The findings, which have been released as part of the latest Public Bodies Climate Change Duties (PBCCD) report, reveal that council emissions have been cut by 11 per cent in the past financial year – supporting the council’s ambition of becoming a net zero organisation by 2030.
The reduction, which also includes emissions from Edinburgh Leisure, is mainly thanks to a fall in electricity consumption, achieved through lighting or other energy efficiency upgrades, property closures during the pandemic and greening of the electricity grid.
The upgrade in LED street lighting across the city also contributed to a third of the drop in overall electricity use. A decrease in the use of the heavy vehicle fleet and a drop in business travel during the lockdown also helped emissions fall.
In 2020-21, emissions from buildings made up 66 per cent of the councils carbon footprint. Meanwhile, emissions from waste totalled nine per cent, fleet 10 per cent, business travel one per cent and other energy consumption, such as street and stair lighting, alarms and traffic signals made up 14 per cent.
Council leader Adam McVey said: “It’s fantastic to see our hard work paying off. It shows that major programmes of work to support a greener, net zero council by 2030, such as making Edinburgh’s street lighting more energy efficient, is having a real positive impact on the organisation and the city.”
He added: “While achieving an 11 per cent drop in emissions this year is a significant achievement that we’re looking to build on, we must not become complacent.
"We know that 2020-21 was a unique year, and some of the changed to how we worked during the pandemic have contributed to this drop.
“As we transition back into the workplace over the coming months, we need to build on our progress to date and bank some of the progress of changes made during the last year.

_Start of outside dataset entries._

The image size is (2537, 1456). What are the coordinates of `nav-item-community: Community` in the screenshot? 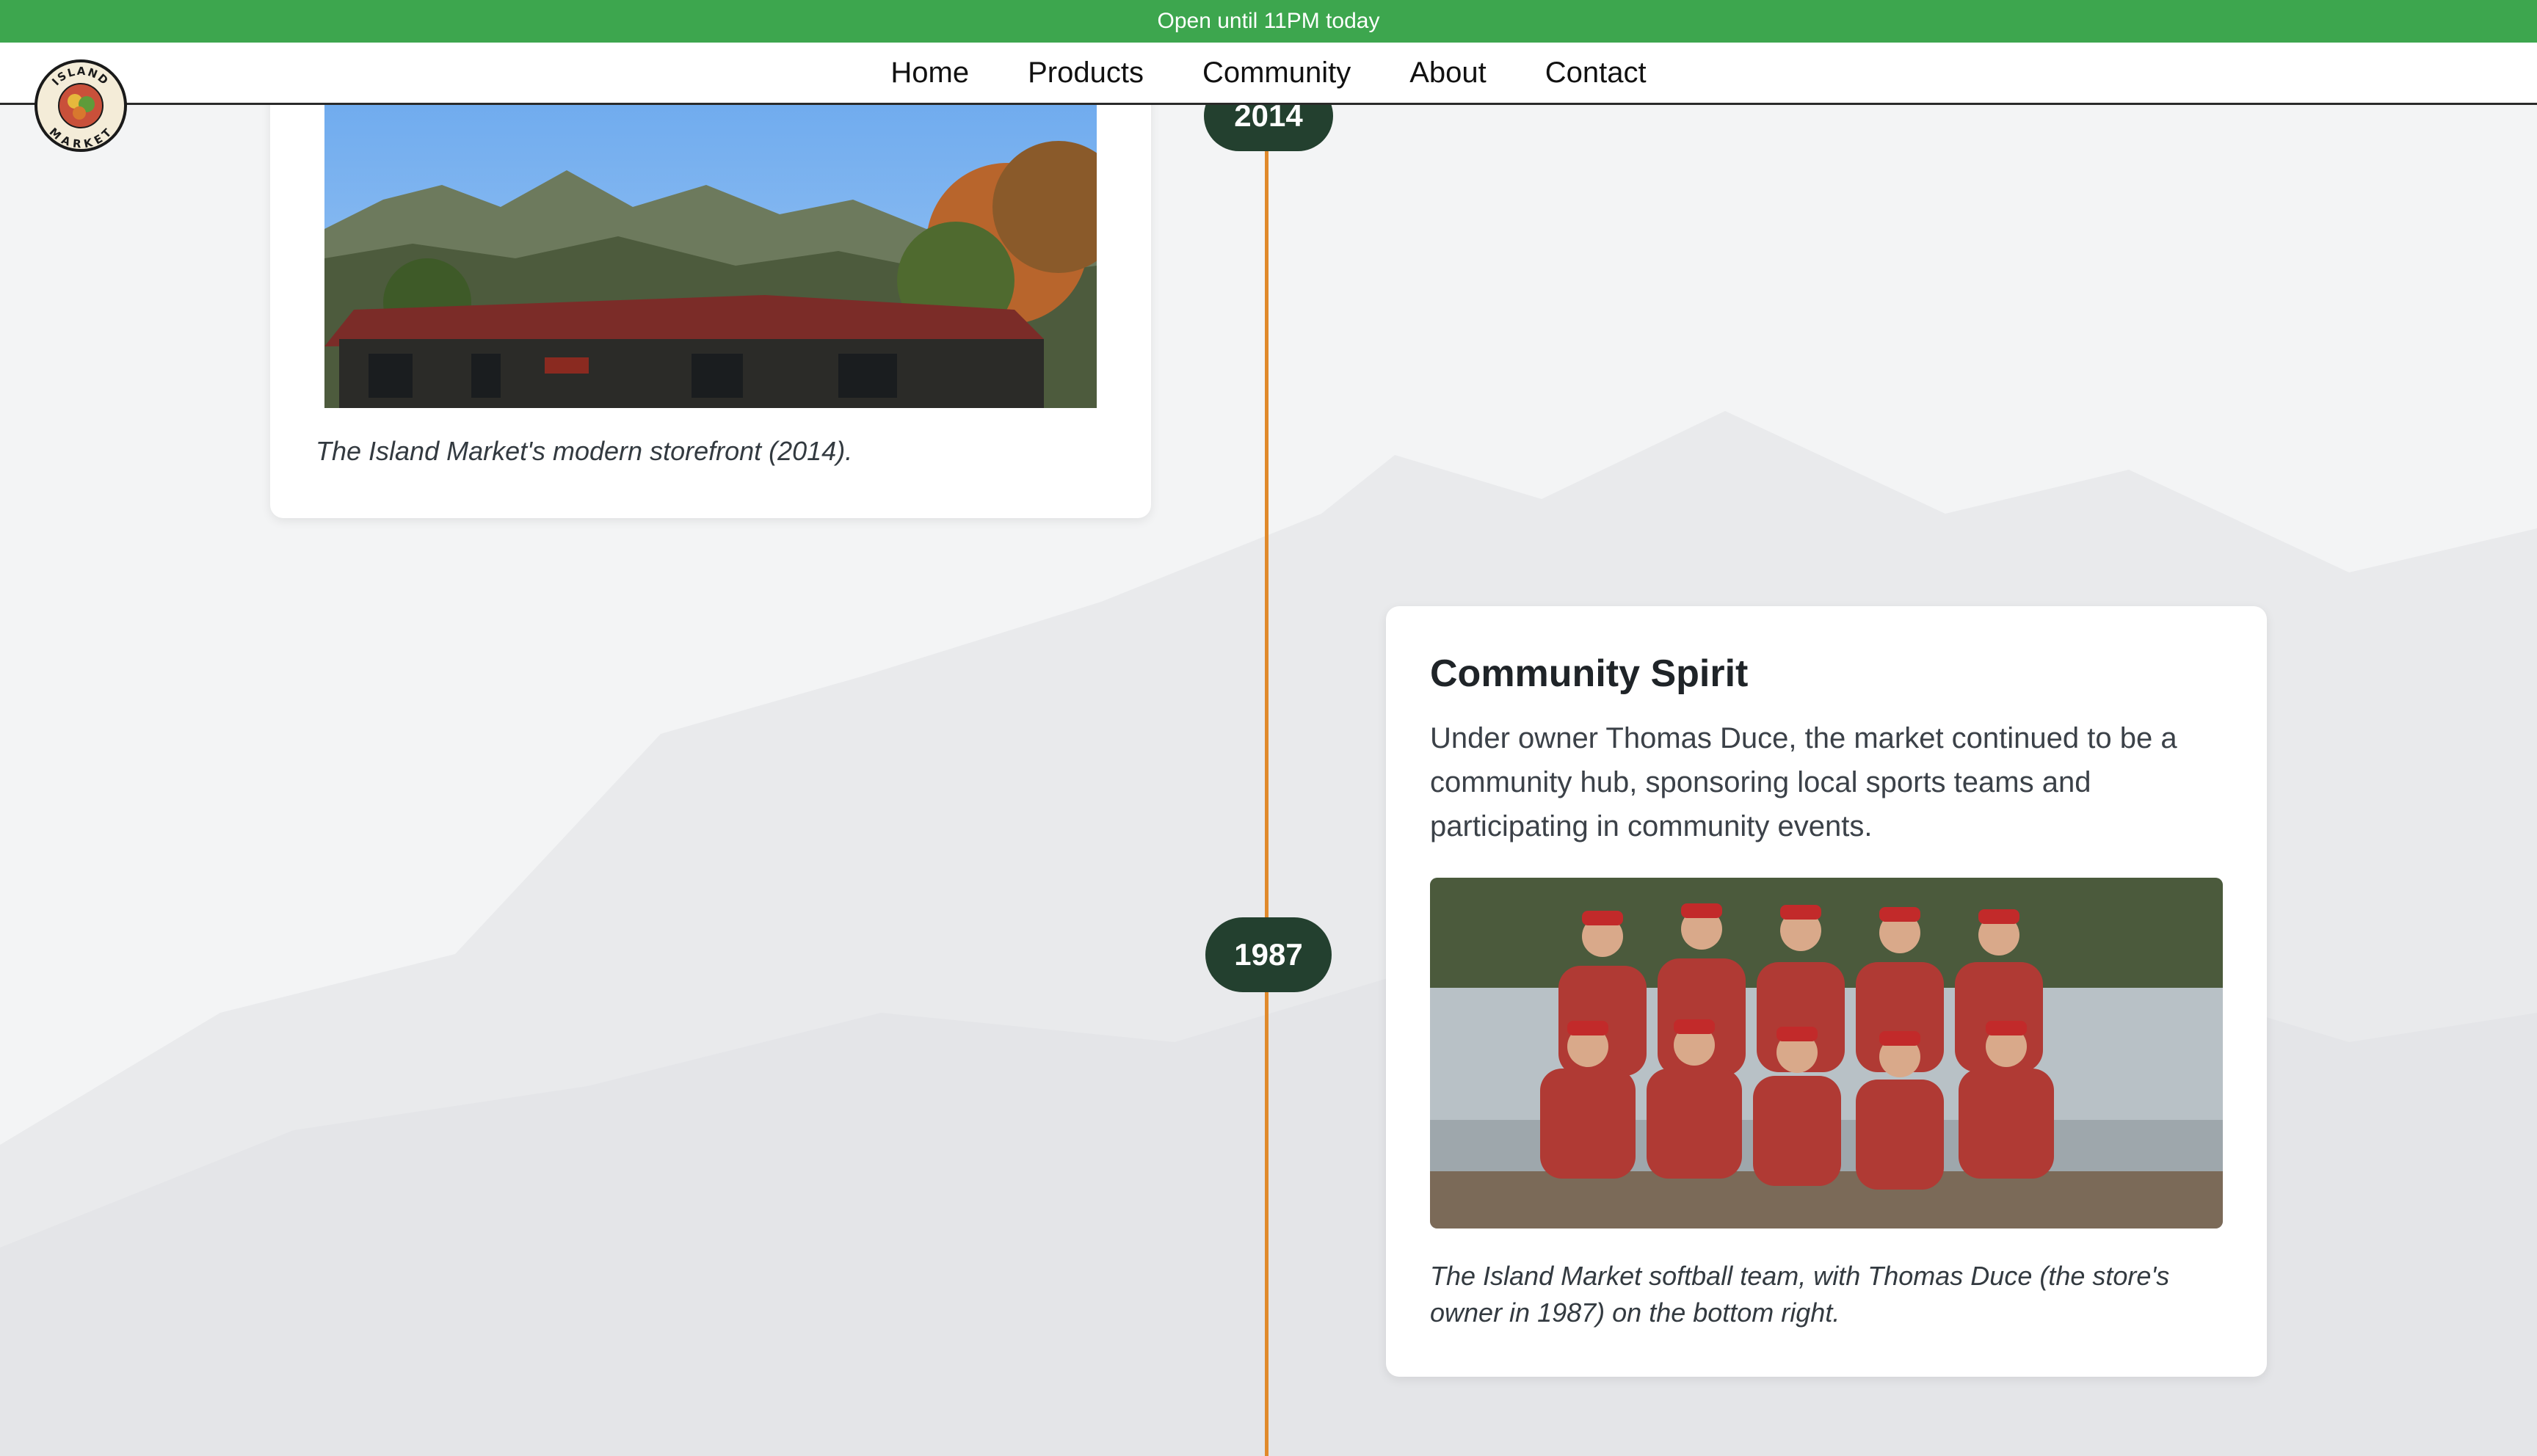 It's located at (1276, 74).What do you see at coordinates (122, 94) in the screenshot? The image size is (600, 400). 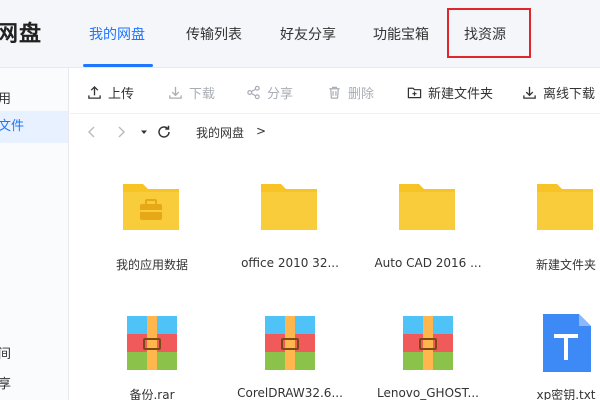 I see `upload-label: 上传` at bounding box center [122, 94].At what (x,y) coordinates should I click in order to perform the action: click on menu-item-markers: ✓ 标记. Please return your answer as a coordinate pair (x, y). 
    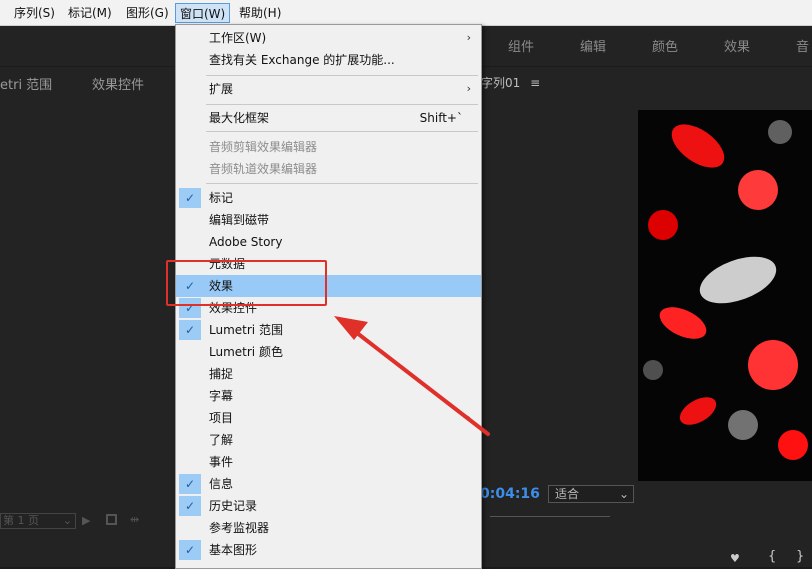
    Looking at the image, I should click on (328, 198).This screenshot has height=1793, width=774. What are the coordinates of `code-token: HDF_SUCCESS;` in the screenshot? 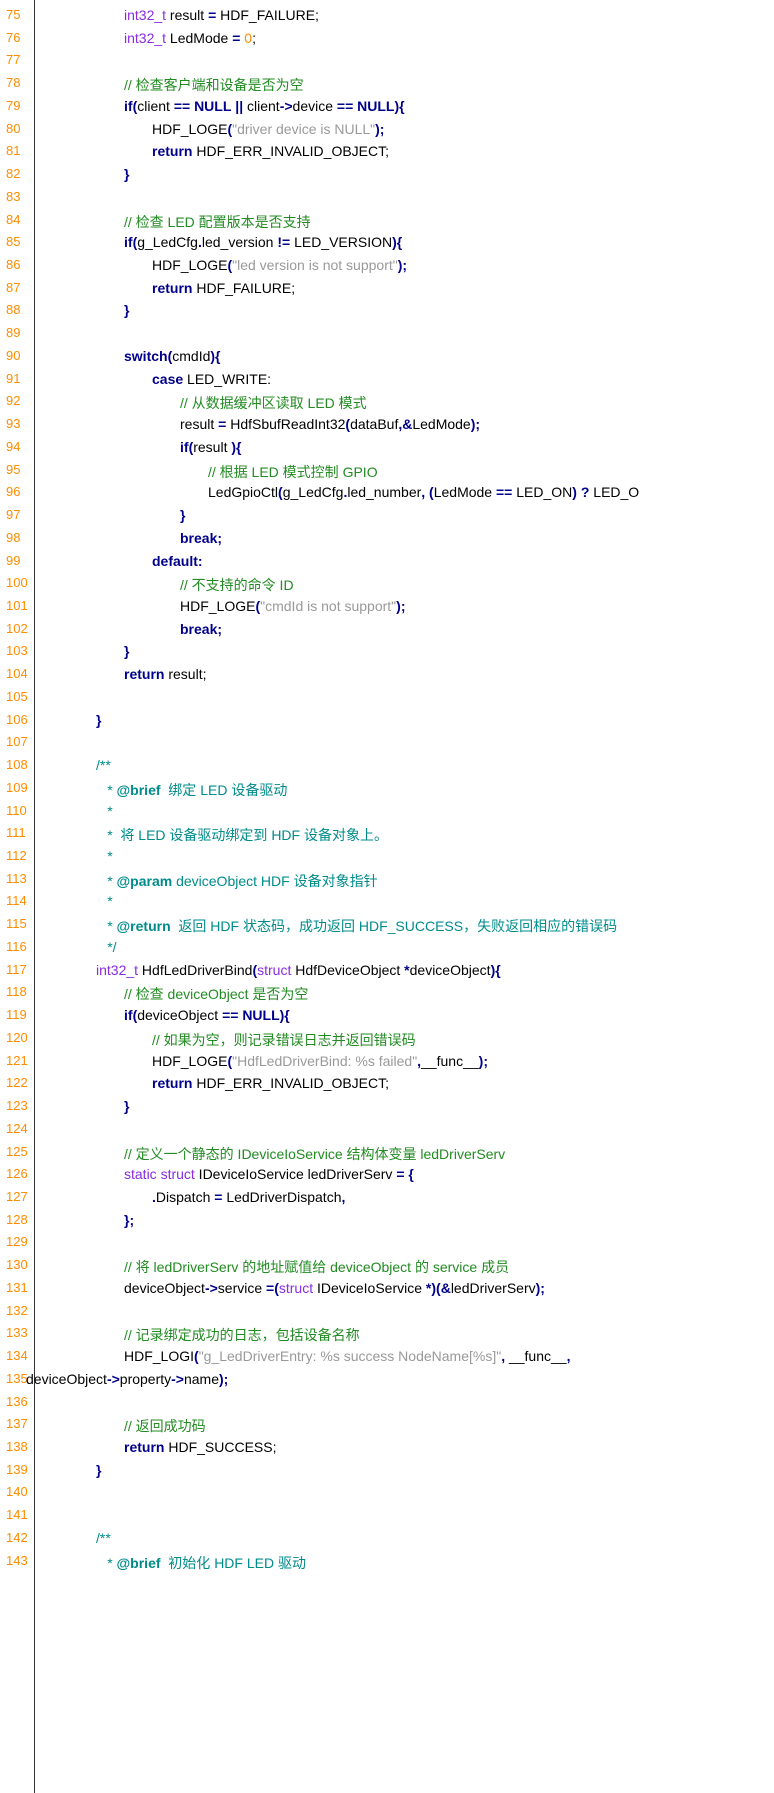 It's located at (220, 1446). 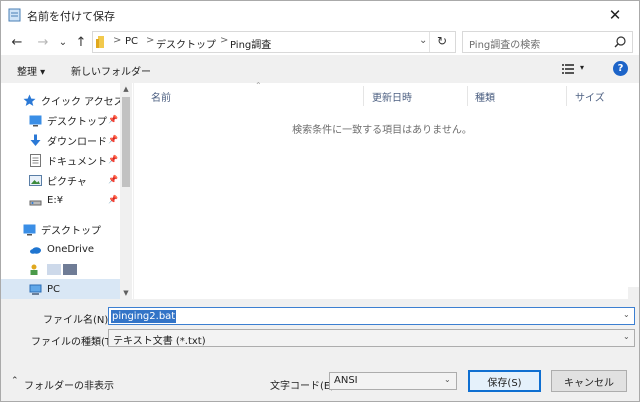 I want to click on sort-indicator-icon: ⌃, so click(x=258, y=86).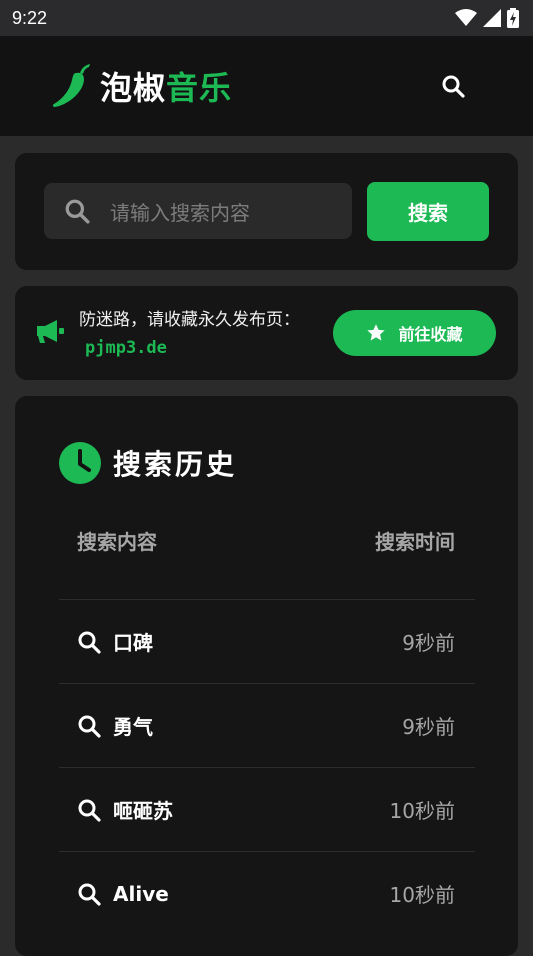  What do you see at coordinates (267, 809) in the screenshot?
I see `history-item: 咂砸苏 10秒前` at bounding box center [267, 809].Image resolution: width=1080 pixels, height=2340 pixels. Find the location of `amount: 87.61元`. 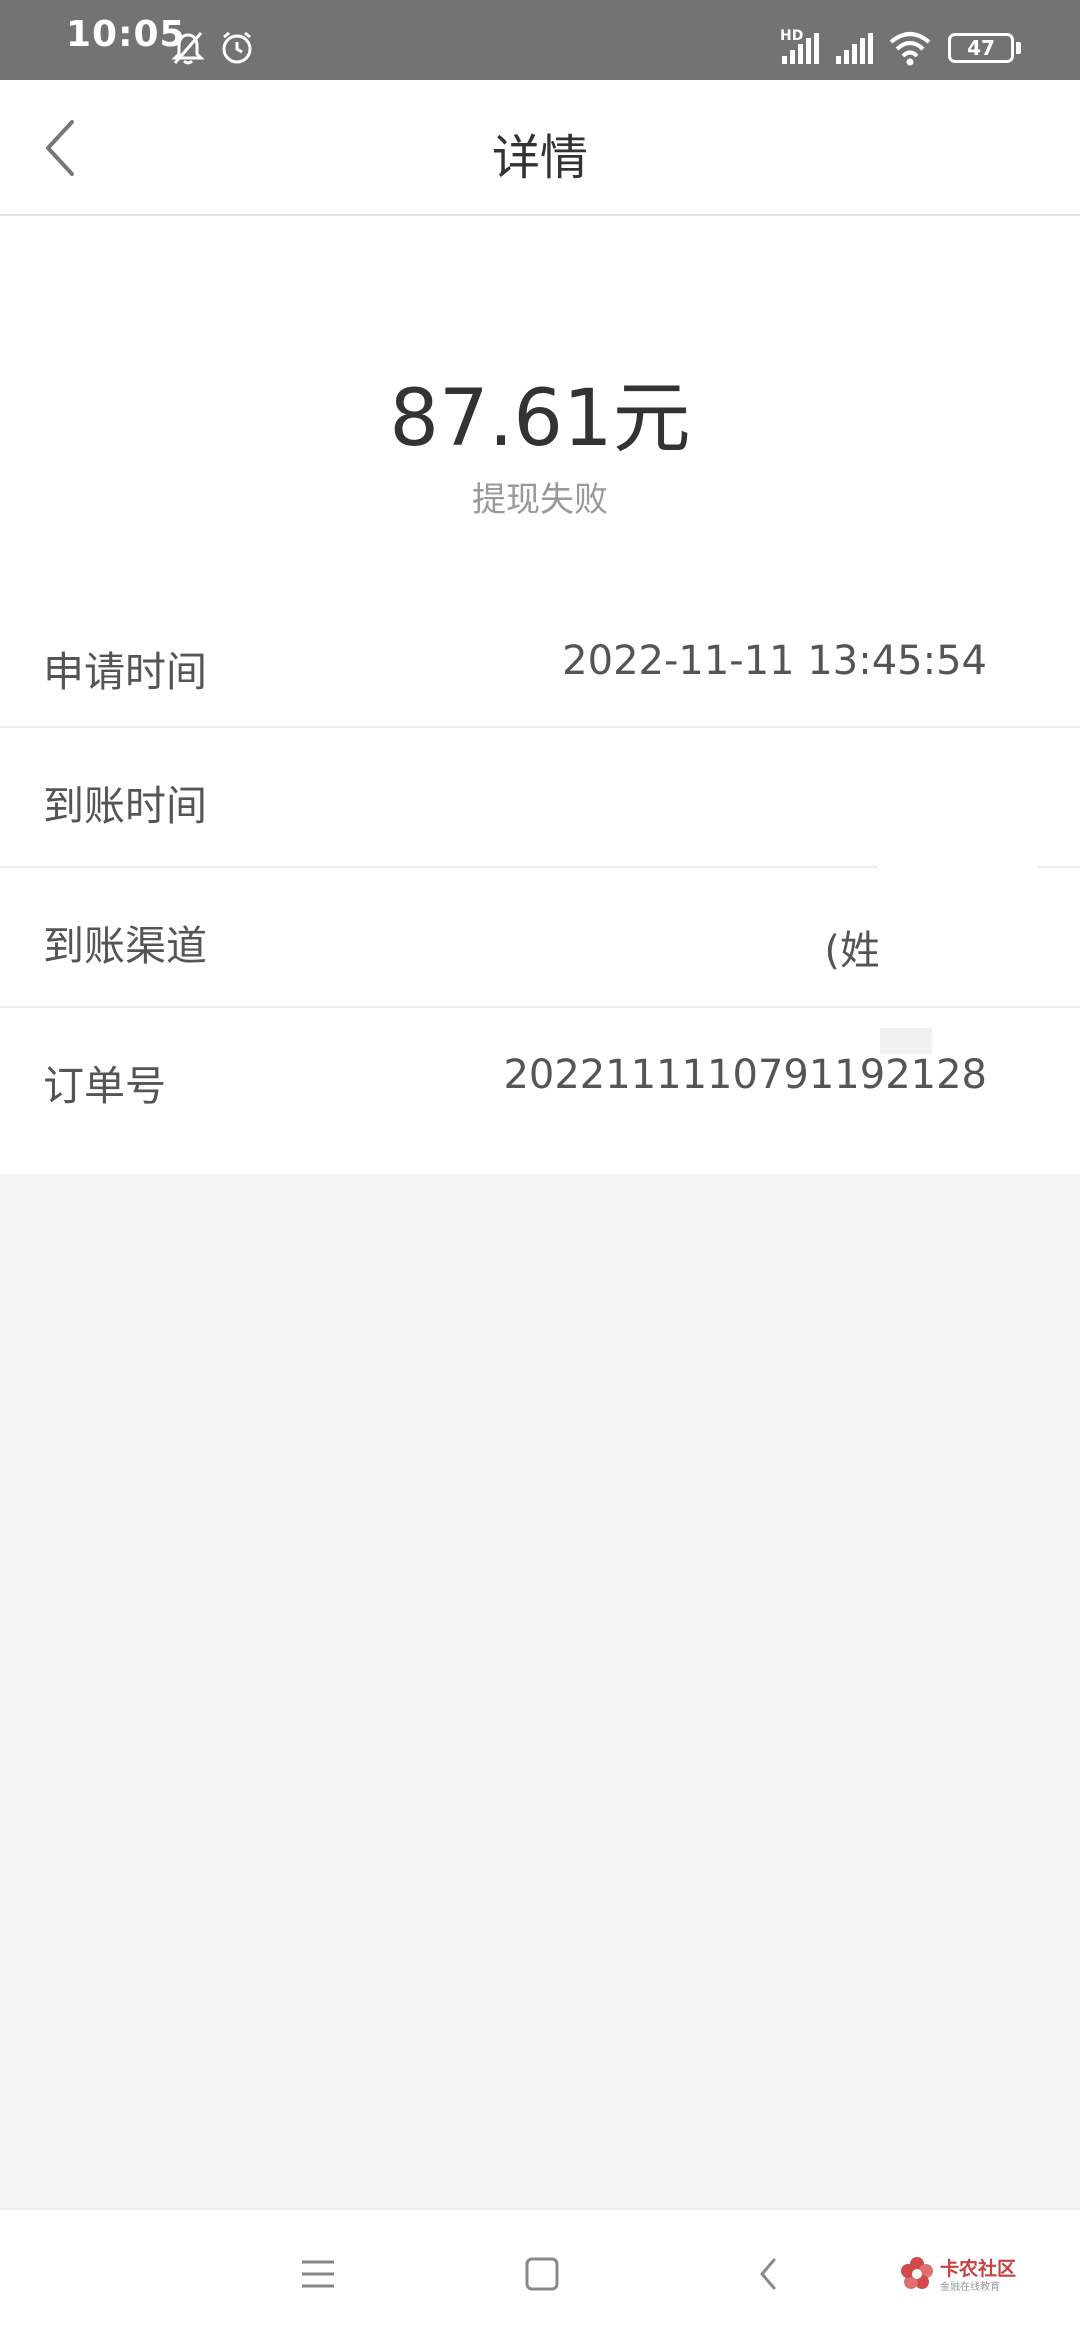

amount: 87.61元 is located at coordinates (540, 419).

"By continuing to make our buildings more energy efficient and encouraging colleagues to use more active and sustainable means of travel for work where possible we can recover from the pandemic in the greenest way possible and keep us on the track to net-zero by 2030.”
As well as reporting on the council’s organisational emissions, the PBCCD report also covers the action taken by the council to get ready for the unavoidable impacts of climate change – such as flooding and heatwaves.
It highlights that there has been a large increase in adaptation and climate risk activity being embedded across council services, policies and plans – including the creation of the Edinburgh & Lothians Strategic Drainage Partnership to spot and reduce flood risk in the city and work to identify risks and protect Edinburgh’s World Heritage site, historic buildings and coastal communities.
It also highlights the council’s new sustainable procurement strategy, which was launched in March 2020. The new policy means that council procurement activity now contributes to its compliance with climate change duties.
Depute council leader, Cammy Day added: “The challenge we now face as a council is how we maintain and improve on these reductions in emissions – which is why I’m delighted to see the publication of our Council Emissions Reduction Plan.
“By calculating the emissions impact of all of our activity and providing a clear plan for how we can cut our footprint, we can continue to make progress and build on our successes to date, helping to deliver environmental benefits along with wider health, economic and wellbeing benefits for everyone who lives and works in Edinburgh.”